▶ [PROBLEM TO SOLVE] Only the lines below, from the one with "Open the LC-002 printer selector dropdown" through the one with "Screen dimensions: 1060x461", are to be written out, exactly.

▶

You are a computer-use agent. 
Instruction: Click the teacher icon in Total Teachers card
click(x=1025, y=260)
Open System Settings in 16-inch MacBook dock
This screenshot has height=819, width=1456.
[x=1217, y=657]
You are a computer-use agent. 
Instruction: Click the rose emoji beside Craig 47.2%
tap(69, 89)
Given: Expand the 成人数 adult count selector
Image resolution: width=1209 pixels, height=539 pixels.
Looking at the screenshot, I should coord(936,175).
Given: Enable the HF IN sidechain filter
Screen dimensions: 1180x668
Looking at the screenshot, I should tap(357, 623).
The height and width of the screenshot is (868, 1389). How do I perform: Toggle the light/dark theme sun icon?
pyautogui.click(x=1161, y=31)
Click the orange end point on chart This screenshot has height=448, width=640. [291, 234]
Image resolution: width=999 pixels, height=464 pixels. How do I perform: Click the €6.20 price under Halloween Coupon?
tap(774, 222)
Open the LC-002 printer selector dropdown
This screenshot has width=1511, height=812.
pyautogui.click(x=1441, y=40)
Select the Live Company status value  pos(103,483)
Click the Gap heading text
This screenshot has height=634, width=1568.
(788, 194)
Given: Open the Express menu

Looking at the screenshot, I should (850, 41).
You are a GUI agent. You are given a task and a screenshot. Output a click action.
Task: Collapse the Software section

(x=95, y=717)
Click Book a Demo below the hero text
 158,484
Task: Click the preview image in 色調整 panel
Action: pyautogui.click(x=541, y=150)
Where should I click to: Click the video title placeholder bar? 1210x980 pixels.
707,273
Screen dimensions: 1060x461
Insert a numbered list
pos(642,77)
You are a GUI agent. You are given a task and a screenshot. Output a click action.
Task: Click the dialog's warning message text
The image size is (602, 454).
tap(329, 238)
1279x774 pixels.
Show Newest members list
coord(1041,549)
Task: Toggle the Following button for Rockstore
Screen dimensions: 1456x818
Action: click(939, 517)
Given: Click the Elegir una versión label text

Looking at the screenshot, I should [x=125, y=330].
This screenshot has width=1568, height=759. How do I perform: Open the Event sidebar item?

◀

▶ [ANSWER SECTION]
Open the LC-002 printer selector dropdown
This screenshot has width=1511, height=812.
pyautogui.click(x=1441, y=40)
Select the Live Company status value  pos(103,483)
Click the Gap heading text
This screenshot has height=634, width=1568.
(788, 194)
Given: Open the Express menu

Looking at the screenshot, I should (850, 41).
You are a GUI agent. You are given a task and a screenshot. Output a click action.
Task: Collapse the Software section

(x=95, y=717)
Click Book a Demo below the hero text
 158,484
Task: Click the preview image in 色調整 panel
Action: pyautogui.click(x=541, y=150)
Where should I click to: Click the video title placeholder bar? 1210x980 pixels.
707,273
Screen dimensions: 1060x461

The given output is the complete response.